* ACTION ITEM
Though the entries hold pictures, only their text should be duplicated, exactly and in full.

☆ ☆ ☆ ☆ ☆

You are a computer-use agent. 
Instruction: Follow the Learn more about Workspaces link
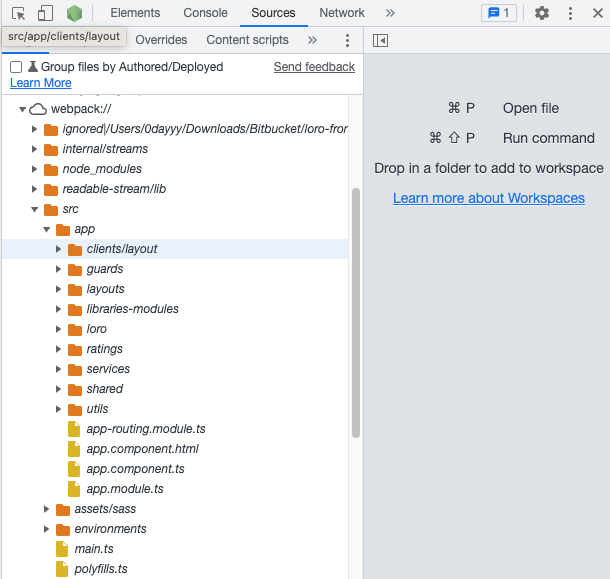[489, 198]
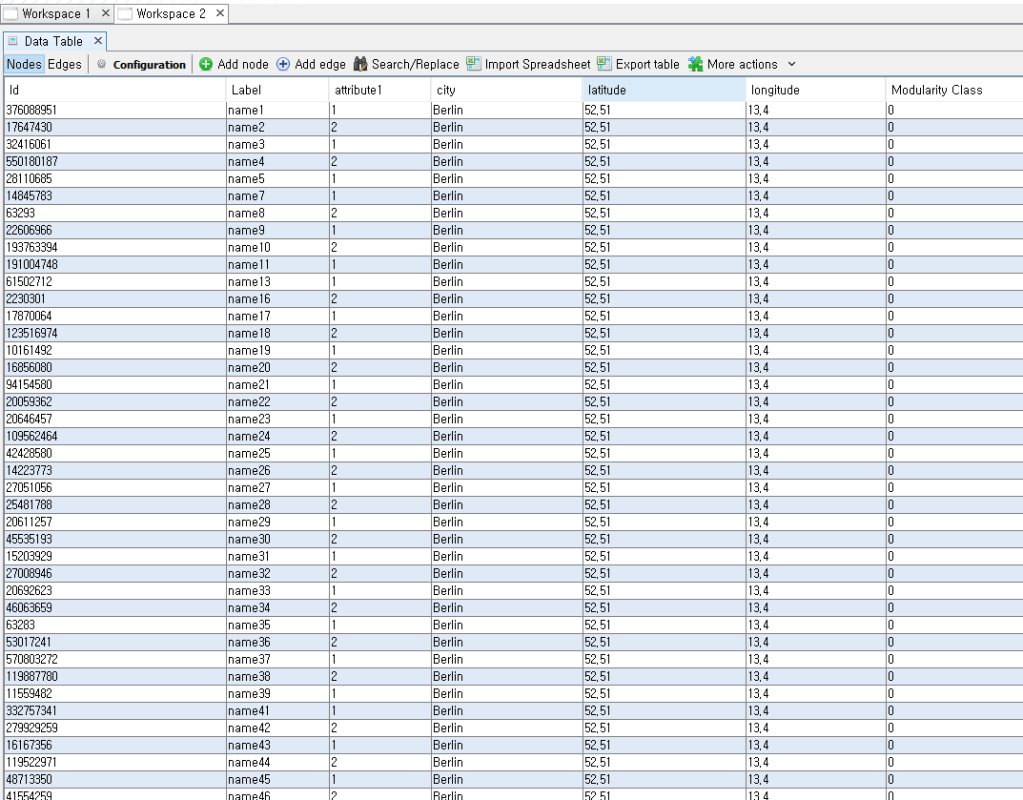Close the Workspace 1 tab
The height and width of the screenshot is (800, 1023).
[x=106, y=14]
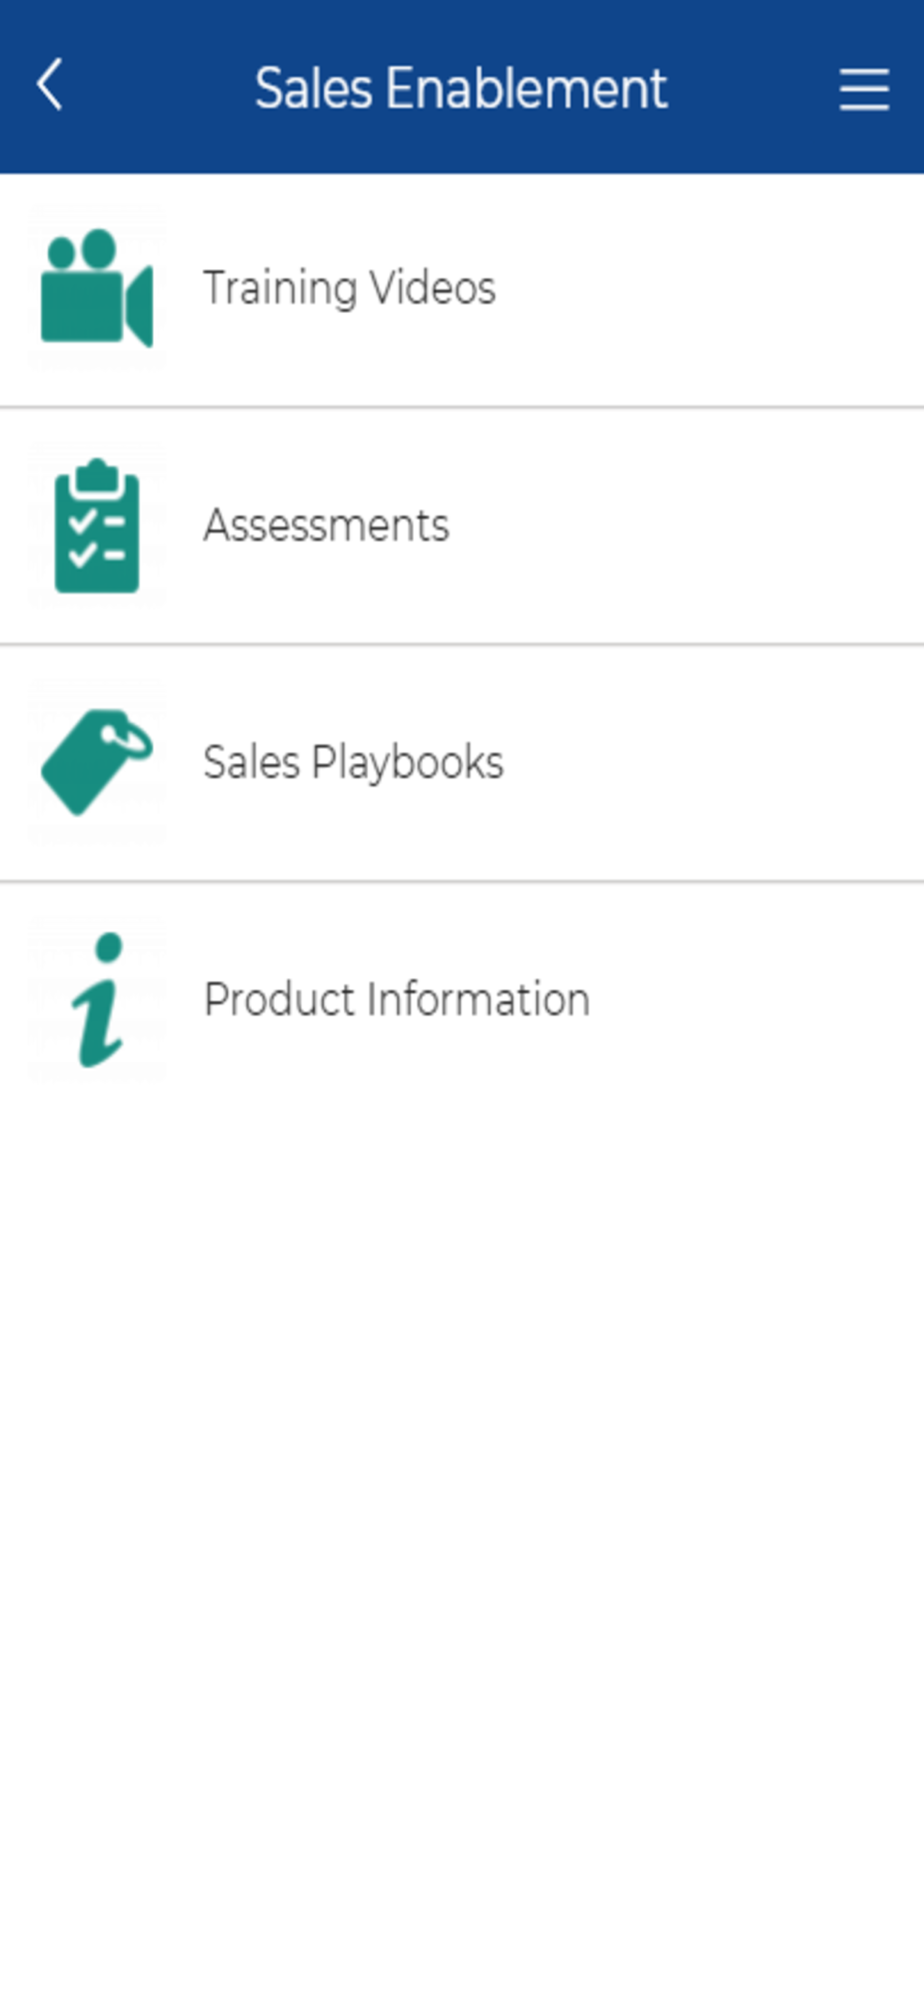Go back using the header arrow

[50, 85]
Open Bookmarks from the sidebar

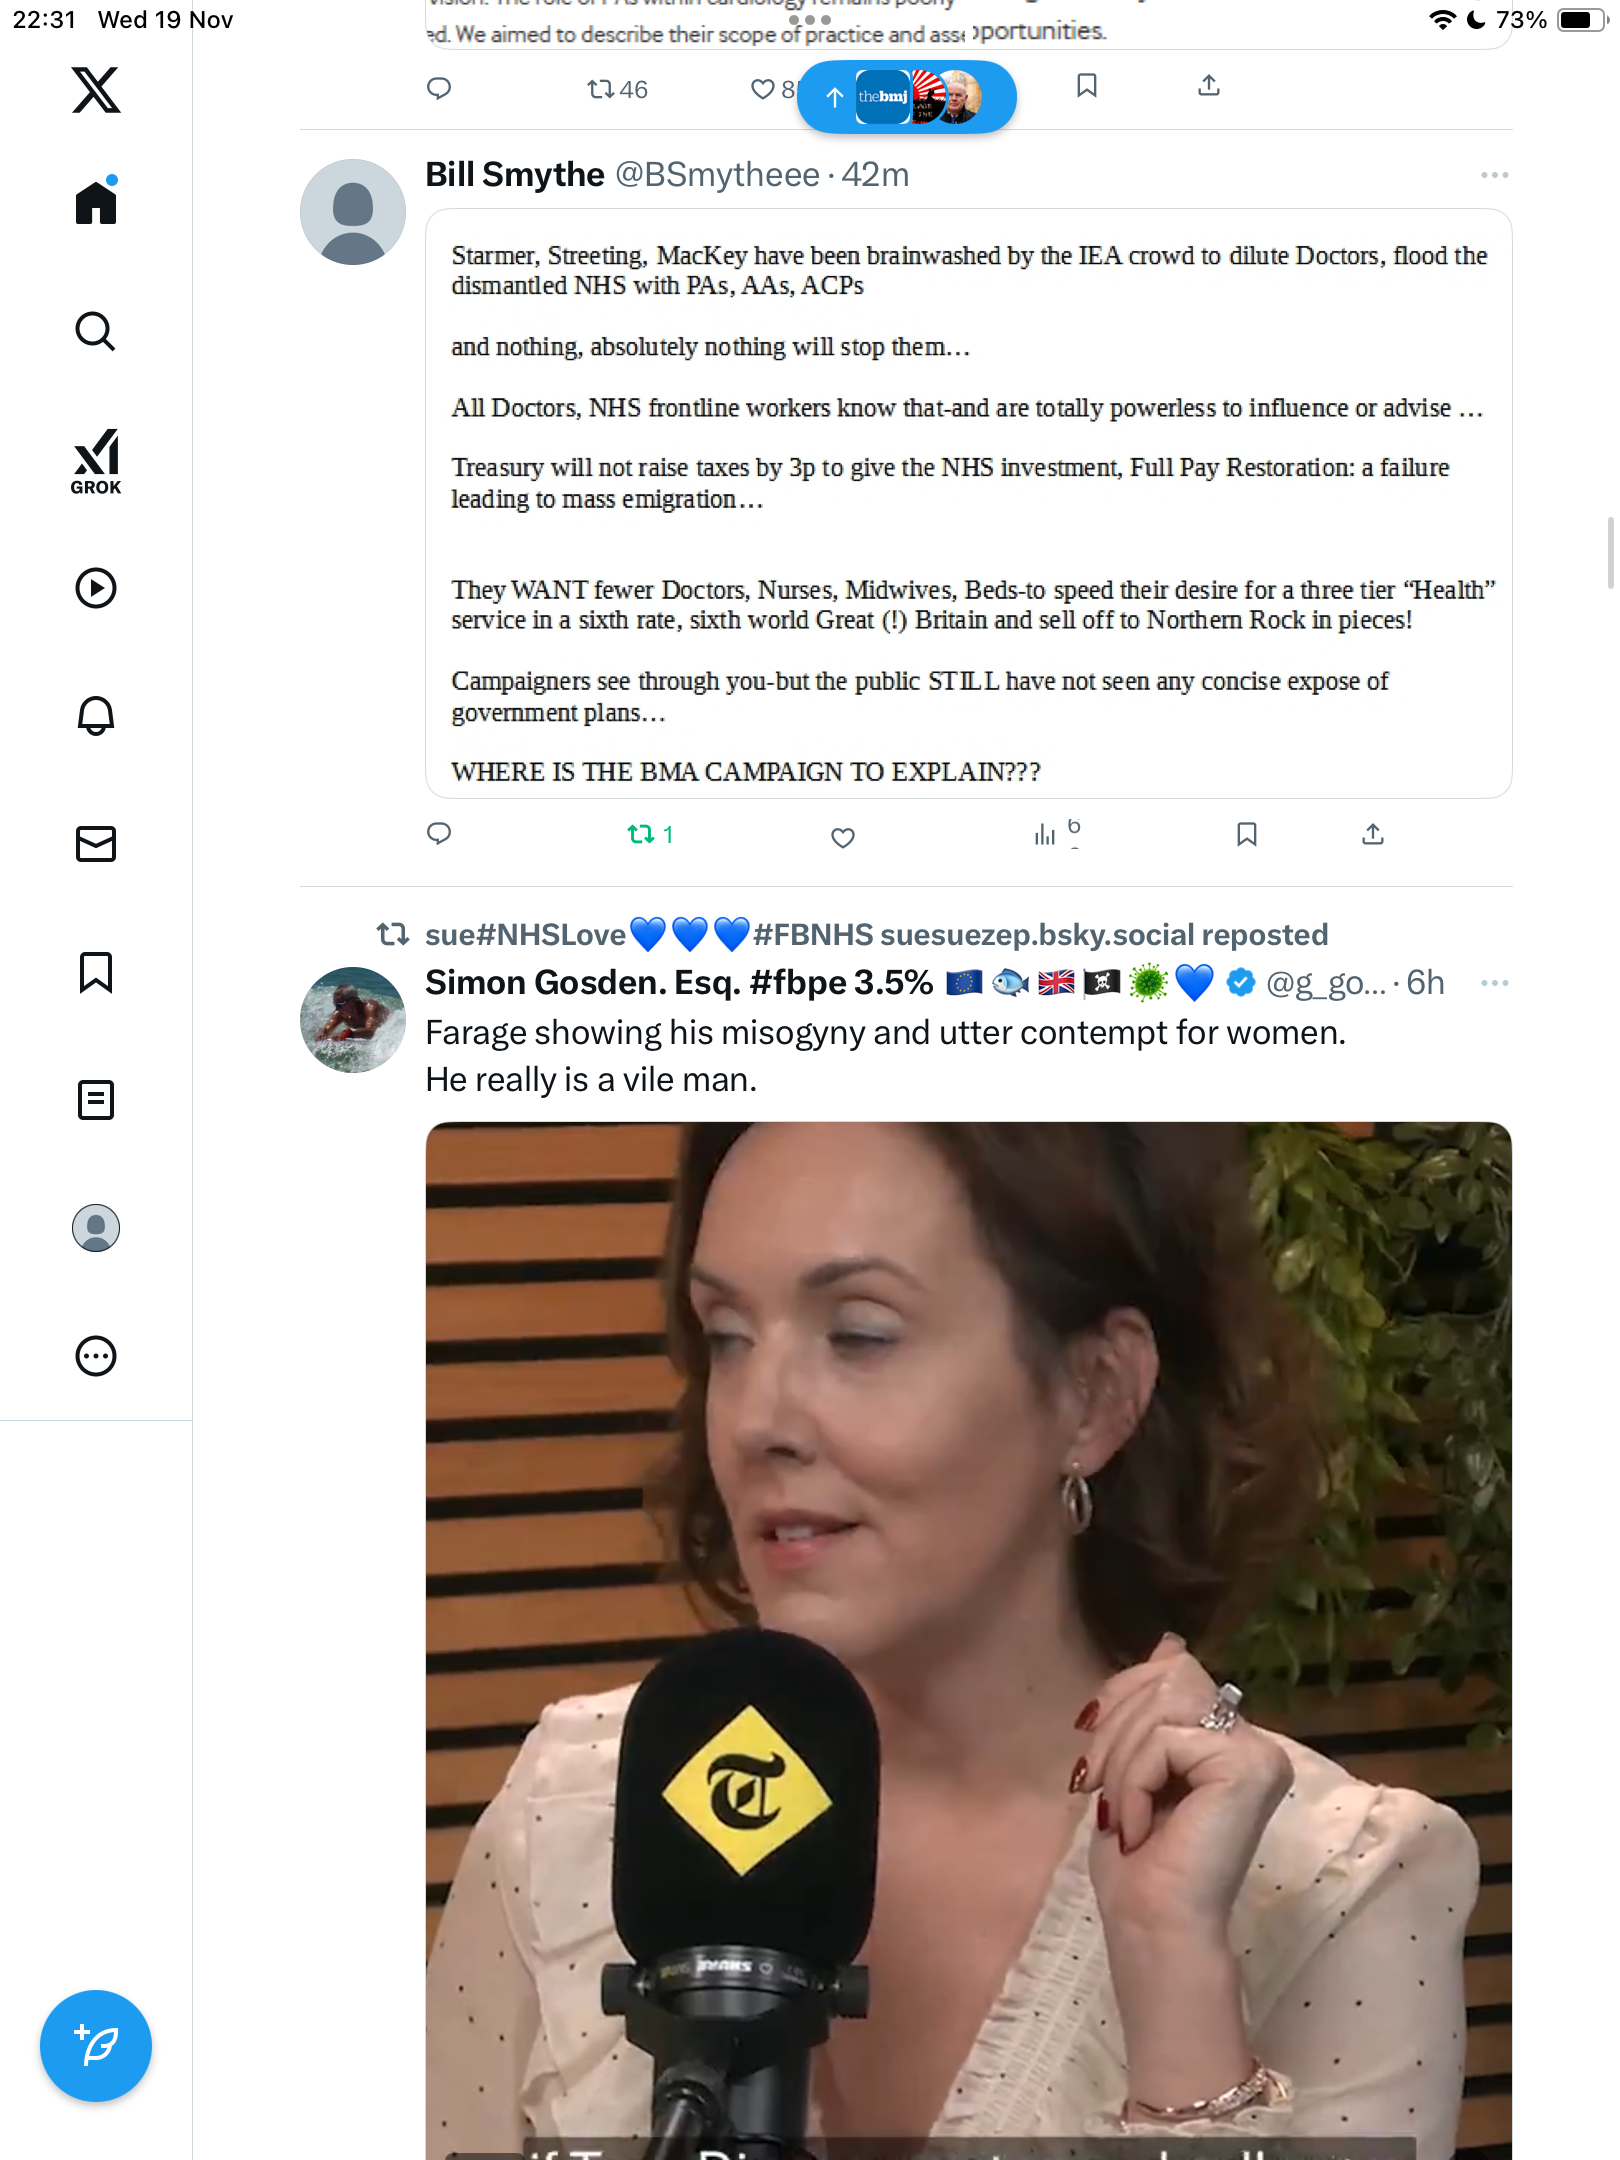pyautogui.click(x=96, y=972)
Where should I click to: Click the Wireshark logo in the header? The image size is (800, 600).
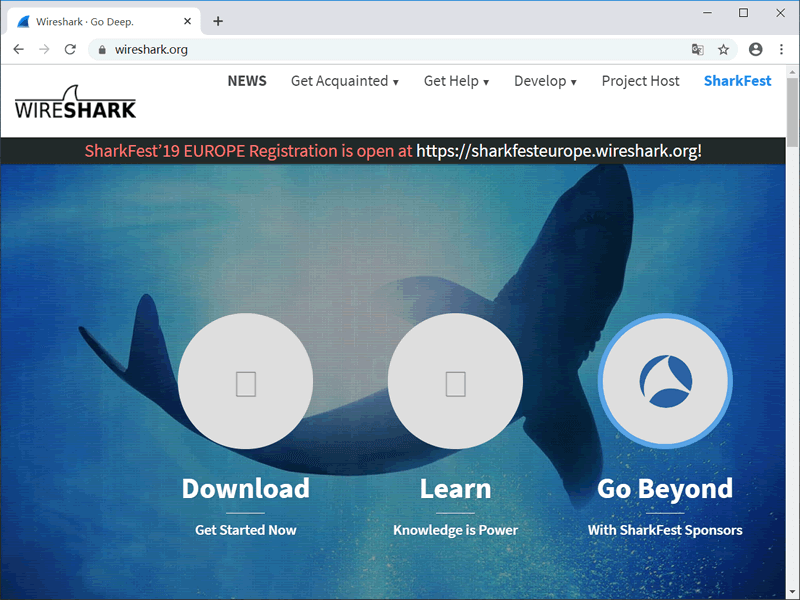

☆ ☆ ☆ ☆ ☆

* TASK SOLUTION
You are a computer-use agent. 
Instruction: Follow the Learn more about Workspaces link
[489, 198]
Close the Workspace 1 tab
The height and width of the screenshot is (800, 1023).
[x=106, y=14]
Go back using the header arrow

[50, 85]
Open Bookmarks from the sidebar

pyautogui.click(x=96, y=972)
Where should I click to: Click the Wireshark logo in the header? The image size is (800, 600).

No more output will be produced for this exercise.